In a message Dec. 29, producing artistic director Matt Stabile said the festival would have to be canceled because of the rise in omicron cases, noting that mounting the festival is a logistical challenge because nearly 100 actors and technicians come to Florida Atlantic University for the week.
“Unfortunately, I believe the circumstances surrounding the festival have drastically changed in the past couple of weeks,” Stabile wrote. “A highly contagious variant causing massive spikes in caseloads and more frequent ‘breakthrough’ infections makes this year’s festival a risky proposition — one that could not only jeopardize the festival, but the remainder of our MainStage Season — particularly because we begin rehearsals for our next show, a world premiere, three days after the festival ends.”
Therefore, the festival will be postponed, he wrote. “I was very much looking forward to sharing this year’s slate of plays with you and I promise that we will do just that in the very near future,” he said, adding that the patrons would be given refunds. “Now just is not the right time to take on this project. This was not an easy decision to make, but it is one that I feel best protects the people that work with and for us and the company itself.”
Stabile said a date for the festival will be announced later.
Also canceled for January was the opening show of the Maltz Jupiter Theatre’s 2022 season, Jersey Boys, the jukebox musical chronicling the lives and music of the Four Seasons, the 1960s singing group led by the heroically high-voiced Frankie Valli.
The Maltz had intended to mount the show outdoors at Roger Dean Stadium in Jupiter from Jan. 11-30, but canceled just before Christmas, saying that multiple factors were to blame.
“Unfortunately we experienced a confluence of issues that led to this difficult decision, including supply chain delays, material cost escalation, engineering issues and skilled labor shortages unique to this production,” producing artistic director Andrew Kato wrote in a message to patrons posted on the Maltz website.
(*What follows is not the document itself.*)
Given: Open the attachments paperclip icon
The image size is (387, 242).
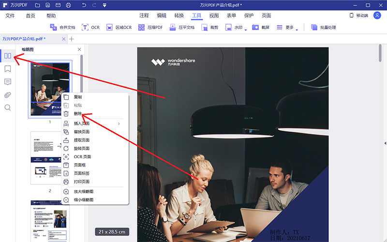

Kato wrote that ticketholders would receive full refunds by the end of January.
The Maltz canceled its 2020-21 season for the COVID-19 pandemic, and concentrated instead on a $36 million renovation and expansion of its playhouse complex. The goal of the new theater is to have a Broadway-scale stage, enabling the troupe to accommodate future pre-Broadway tryouts of plays or musicals as well as full-sized national tours.
Also included are three floors of state-of-the-art production facilities, an innovative dining experience dubbed Scene Café, expanded lobby and conservatory spaces, a redesigned entrance area and a 199-seat second theater auditorium.
]The $4.2 million first phase of the expansion began in the spring of 2019, after the final performance of that season, and was completed that fall.
Jersey Boys had been in the works for two years, with the initial idea to do the 1955 Adler and Ross baseball musical Damn Yankees, but that turned out to be “too complicated with the restrictions due to COVID – social distancing and everything – and too expensive,” Kato said at the time.
For Jersey Boys, the Maltz had planned to construct a stage at home plate, with 1,600 seats made available in the center of the stands.
The Maltz will open its season at The Benjamin School in Palm Beach Gardens on Feb. 8 with a production of Paul Rudnick’s 1991 comedy I Hate Hamlet, the story of a TV actor who has to be persuaded to star in Shakespeare’s play by the ghost of a legendary Shakespearean actor. The show runs through Feb. 20.
The Maltz’s new theater will debut Feb. 19 with the 1966 Cy Coleman-Dorothy Fields musical Sweet Charity, about the life and loves of a taxi dancer at a Times Square dance hall. The musical is scheduled to run through March 9.